Funny how the mind wanders, isn't it?
Message edited by its author, May 21, 2009, 11:45pm.
I have never, ever heard of this. It sounds like science fiction. I will have to read this book. Thanks for the review.
--BJ
Cultural AmnesiaClive James is smarter than me. I learned this over a three month period, nibbling at this doorstop of erudition. It one of those books everyone should read from time to time, just to allow for some perspective: there are people you and I have never heard of whose legacies are being passionately debated by somebody somewhere in the world.
The questions haven't been answered, they have barely been formulated. That's why it's exciting to be alive. That's why a bookshelf of unread books gives me butterflies.
That's fifty titles for 2009. Now I've six months to get to 75.
'Nibbling at this doorstop of erudition'...
Love it.
@44 -- You've got an interesting collection, NMRM.
Dawn to Decadence is certainly a brother to Cultural Amnesia.
Thanks!

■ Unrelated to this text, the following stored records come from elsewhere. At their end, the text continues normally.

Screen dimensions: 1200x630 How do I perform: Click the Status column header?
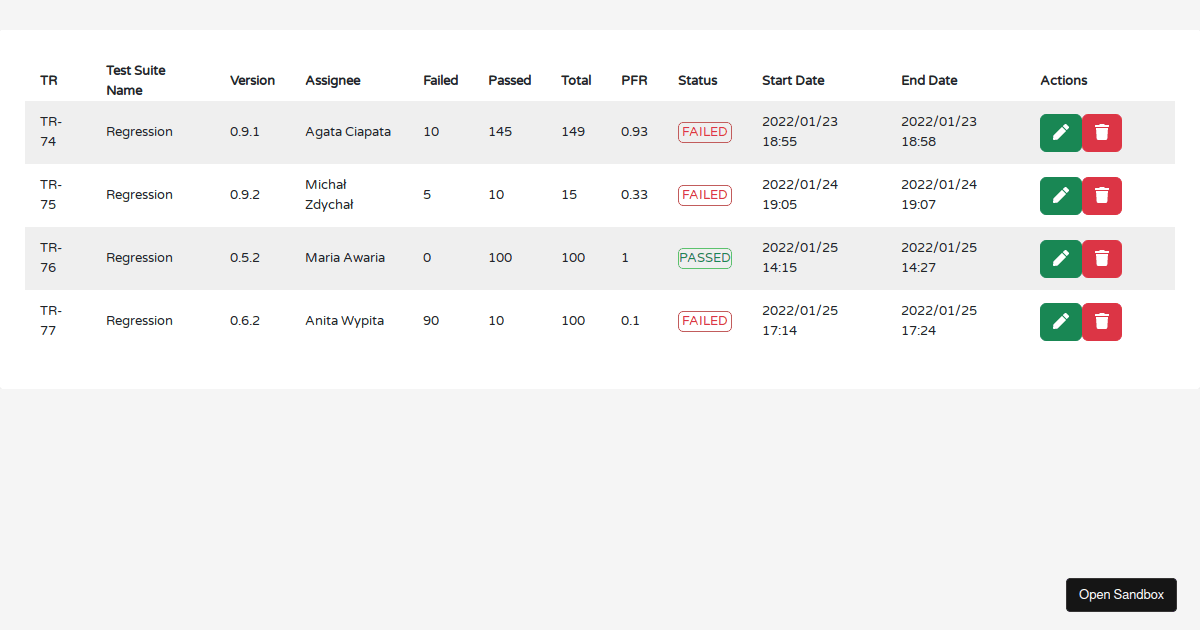coord(697,81)
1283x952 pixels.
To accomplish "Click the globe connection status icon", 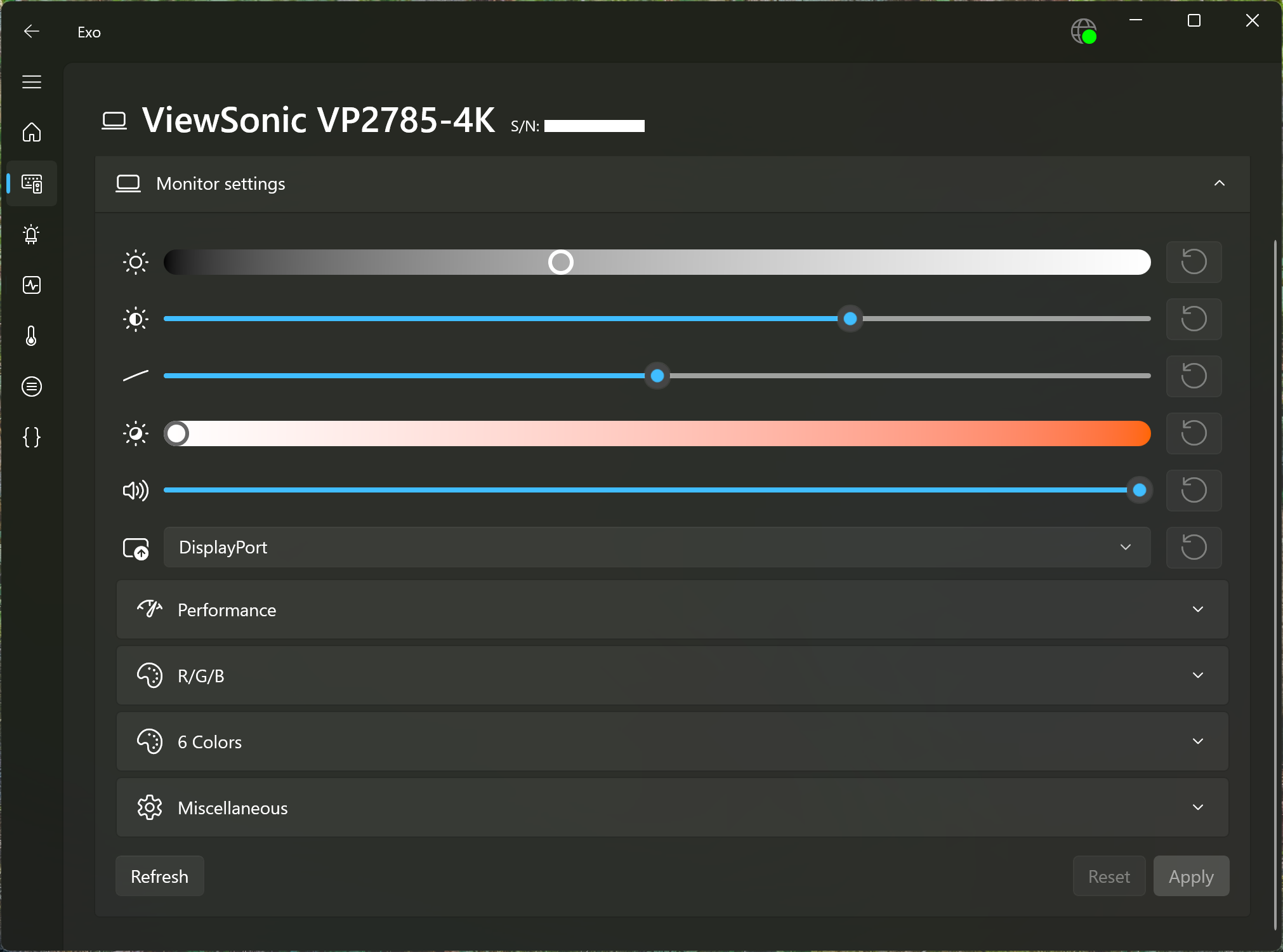I will pyautogui.click(x=1083, y=31).
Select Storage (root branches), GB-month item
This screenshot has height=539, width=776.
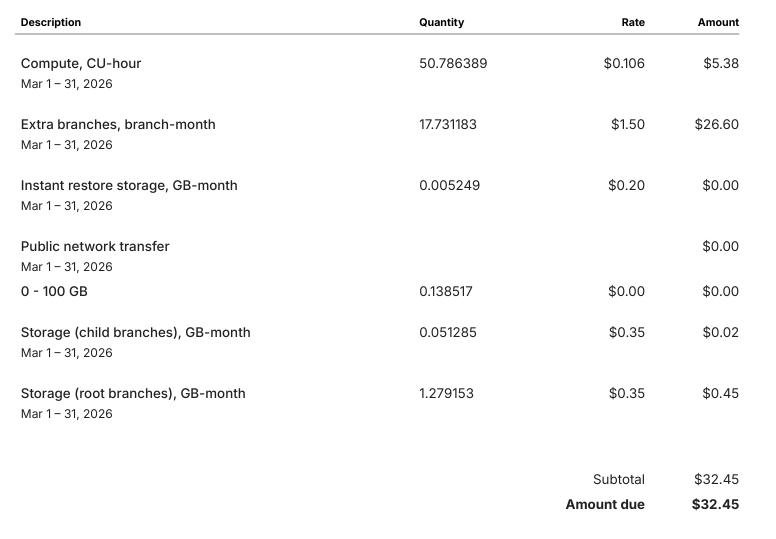[133, 393]
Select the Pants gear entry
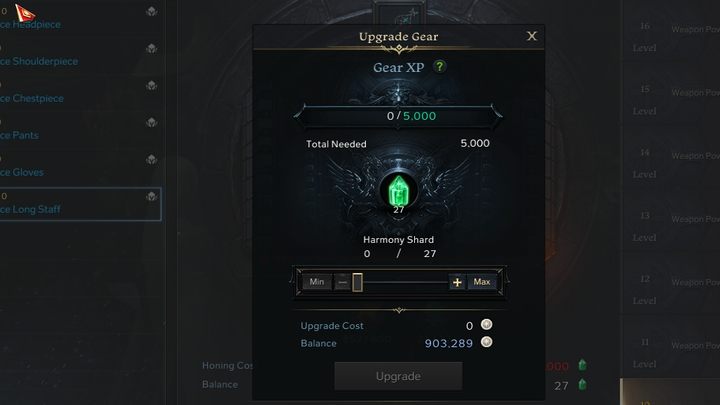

Although, sadly, a fair bit of it is wishlist... I imported my book list from Amazon a while back and don't follow the 'You don't list a book until you own it' idea. I am a bit naughty, I know, but I can't be bothered now going back through and deleting a pile of things I know I can never afford!!
Occidentalism: The West in the Eyes of its EnemiesThe "West" in this case being liberal democracy and Enlightenment values. The authors trace the history of anti-liberalism through Imperial Japan, Germany, Russia, Zionism and various strains of Islamism. Interesting book.
Diaries 1969-1979: The Python Years by former Monty Python member Michael Palin.
Thick book, a bit too diary-like for me. (I mean, it says it in the title, right? But I've read two other diaries by other entertainers and quite liked them:
With Nails by Richard E. Grant and
Year with swollen appendices by Brian Eno.) Lots of details about lunch. Ho-hum.
The Waste BooksThe Waste Books is a collection of aphorisms by Georg Lichtenberg, 18th C. German natural philosopher. Sometimes clever, sometimes funny, occasionally profound.
in Praise of BarbariansDisappointed. Mike Davis wrote the excellent
City of Quartz, a Marxist historical, economic, and cultural dissection of Los Angeles, particular around issues of development and landownership. It's a great book of urban sociology.
This book is a collection of inelegant essays on various topic regarding American foreign and labor policy, and his style here is very shrill and screedy. A lot of sentimentality about 20th century Progessivism and socialism that is embarrassing to read. I'm not a knee-jerk anti-Marxist or anti-socialist, but the stuff here is just so bloody polemical. I'd like to hear you ideas, Mr. Davis, but your Wobblie persona wears a little thin.
Who Hates WhomCheeky, informative and as breezy as you can be when talking about armed conflict.